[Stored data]

★ ★ ★

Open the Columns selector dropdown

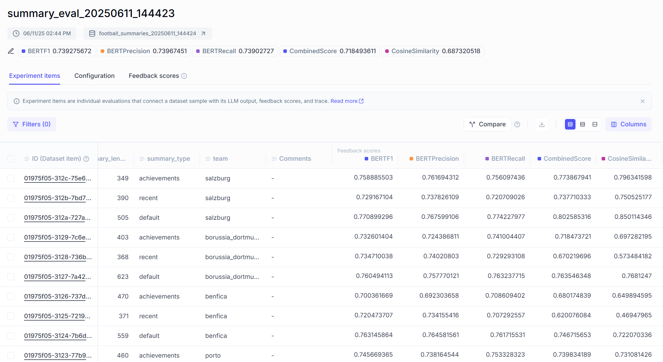(628, 124)
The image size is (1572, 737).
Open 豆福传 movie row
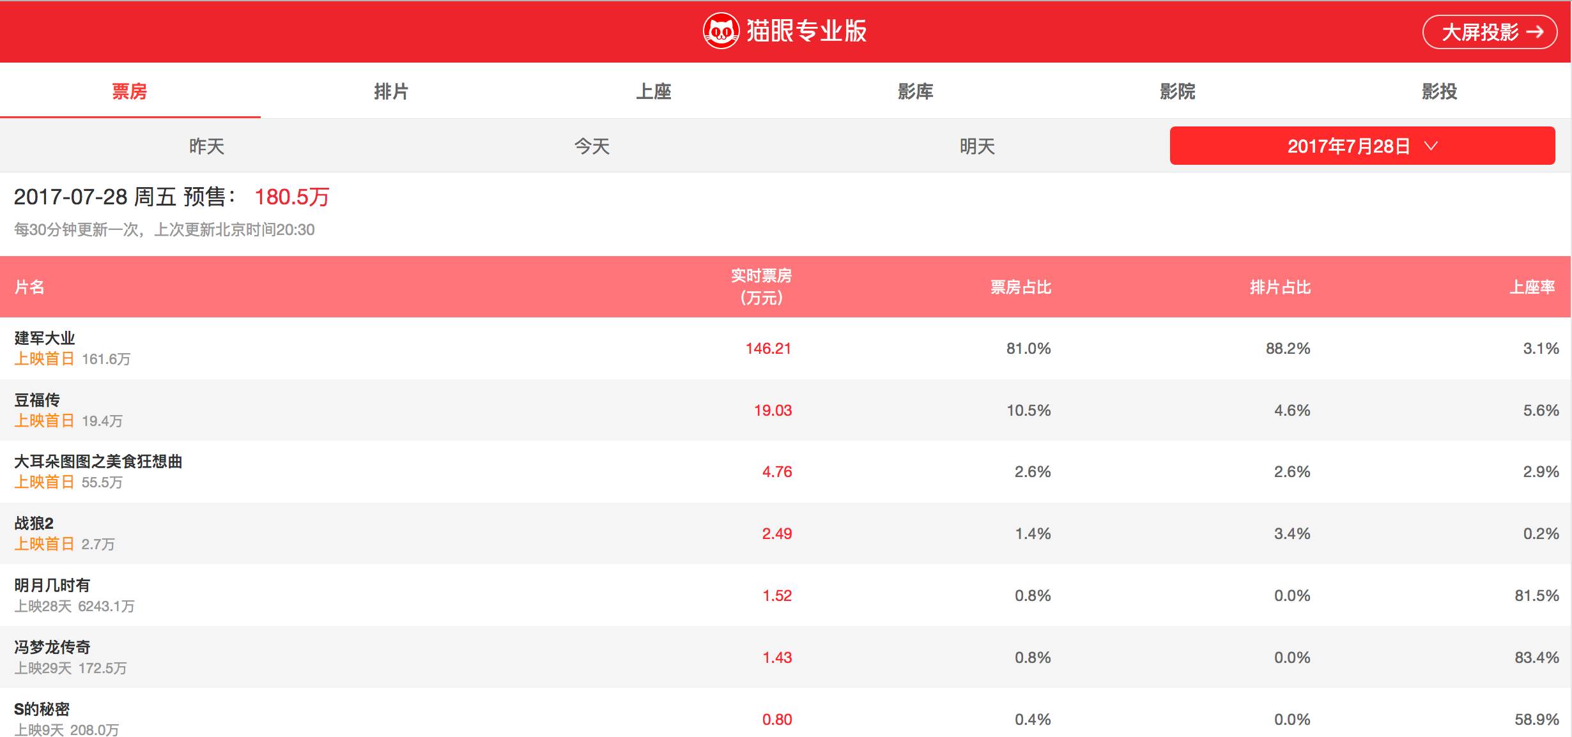tap(37, 400)
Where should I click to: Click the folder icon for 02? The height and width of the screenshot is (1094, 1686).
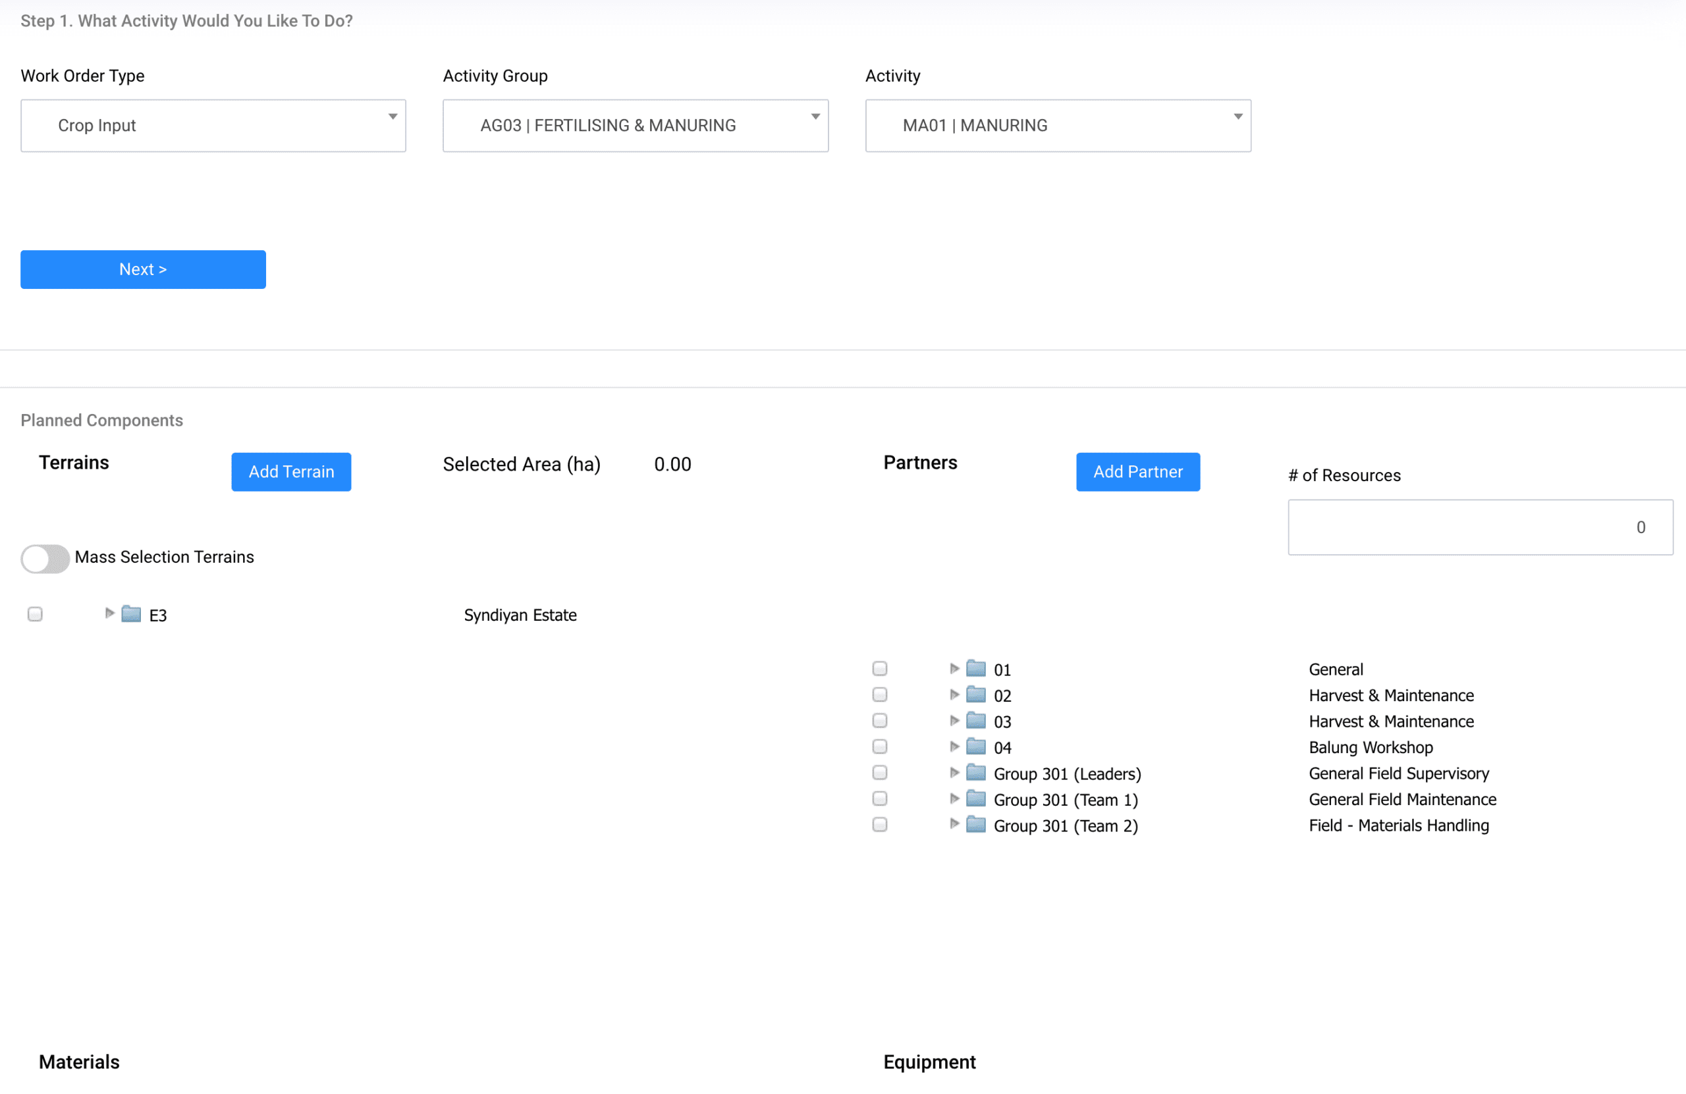[x=976, y=695]
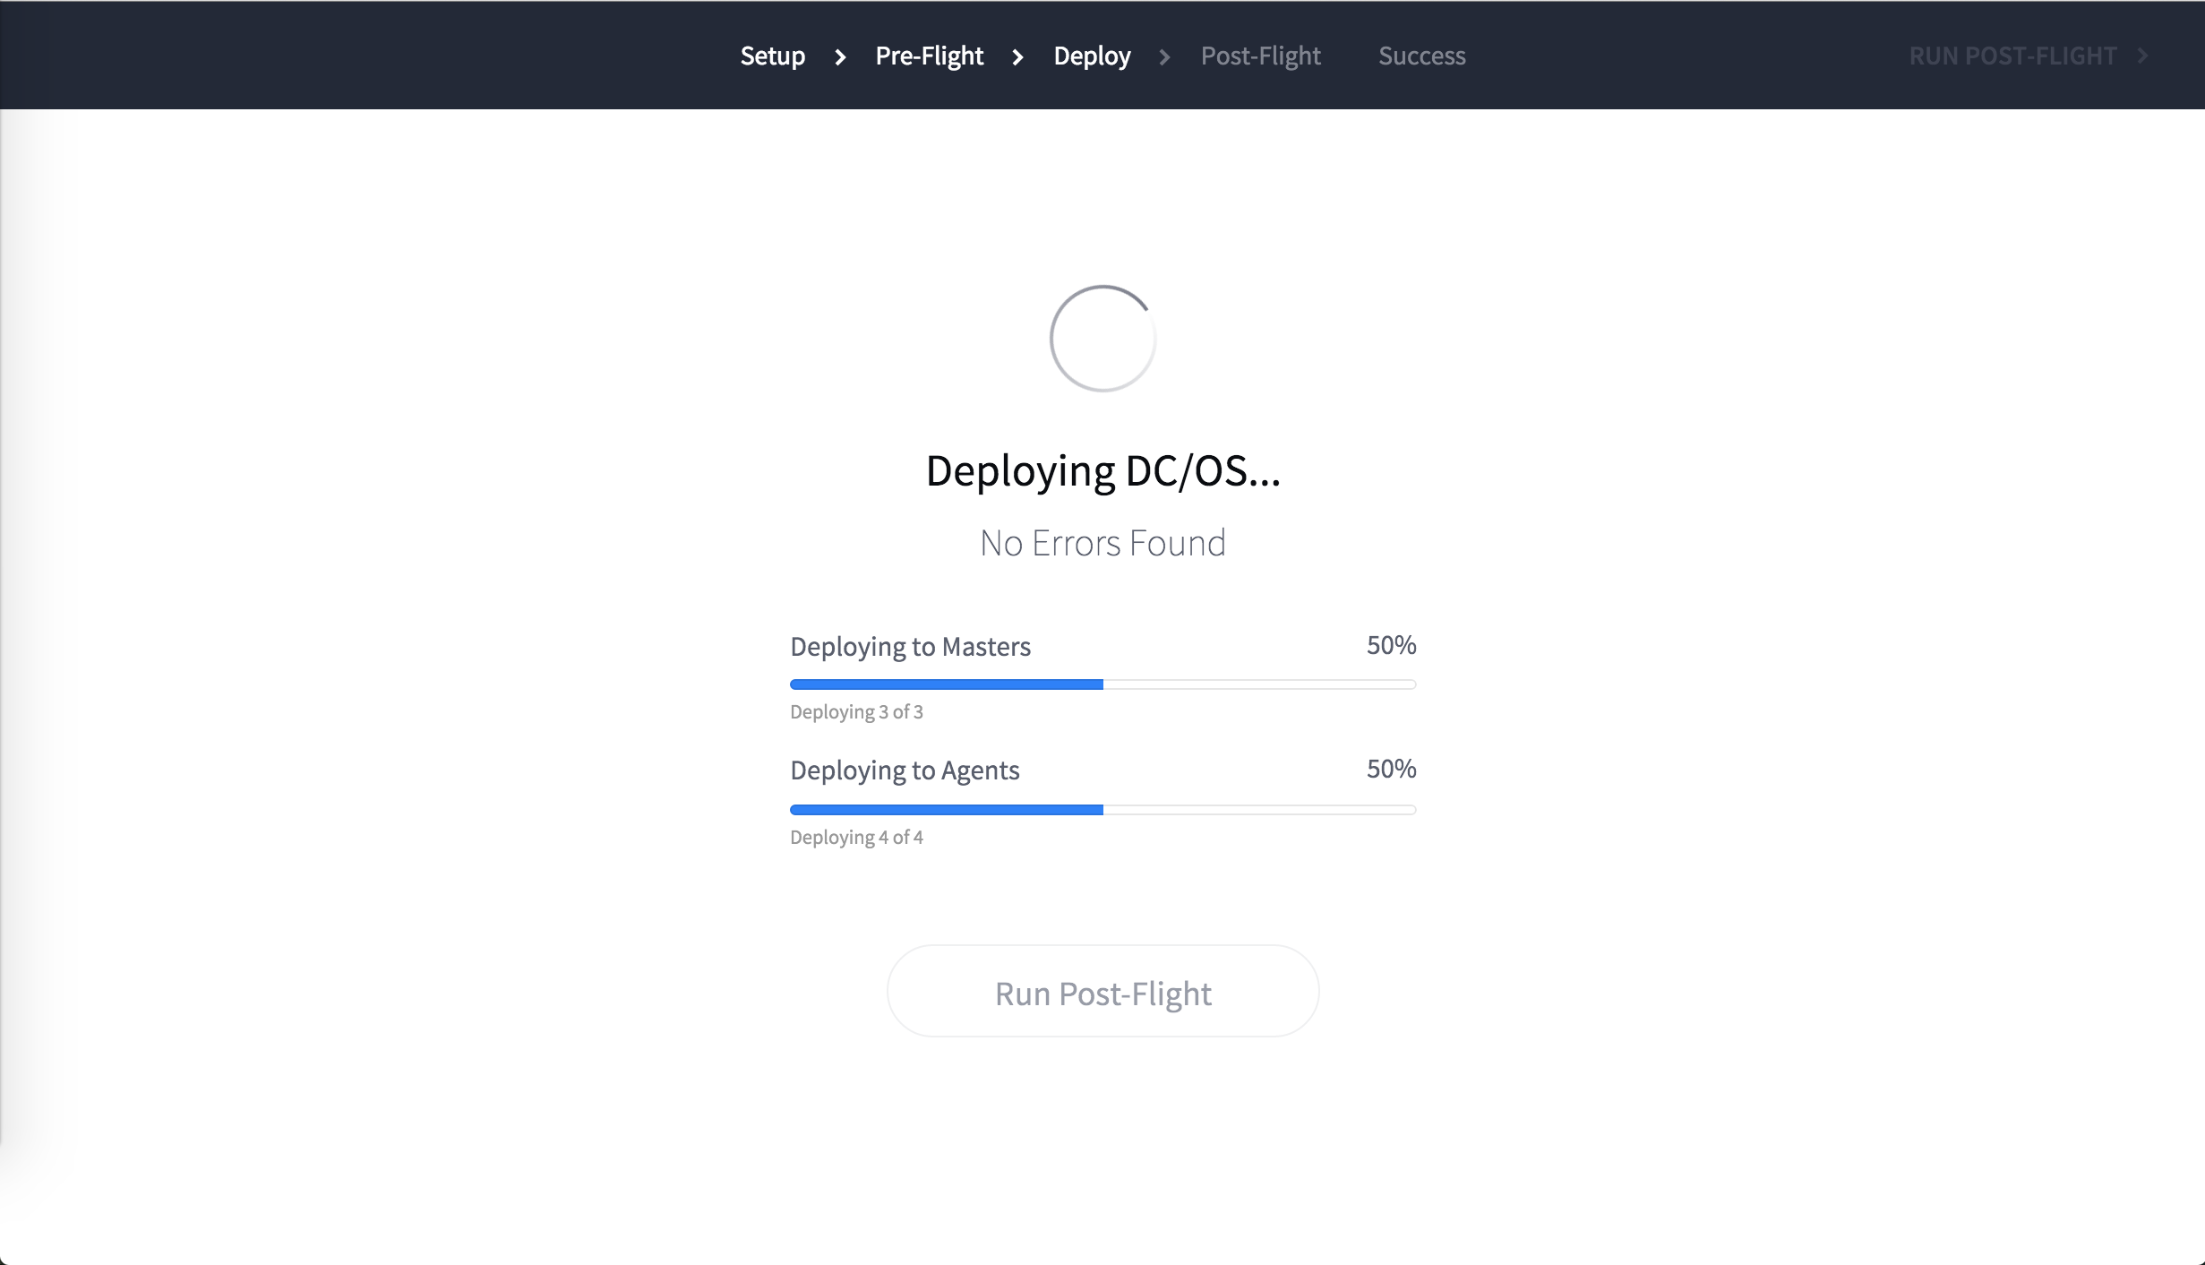Click the Deploying to Masters progress bar
2205x1265 pixels.
pyautogui.click(x=1103, y=684)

★ ★ ★

Write the lines from the line containing "The image size is (1572, 737)." through the last line of the data out again exactly, and only those lines; pictures stay out.

The image size is (1572, 737).
Open 豆福传 movie row
tap(37, 400)
Where should I click to: Click the folder icon for 02? The height and width of the screenshot is (1094, 1686).
[x=976, y=695]
Click the Deploying to Masters progress bar
2205x1265 pixels.
pyautogui.click(x=1103, y=684)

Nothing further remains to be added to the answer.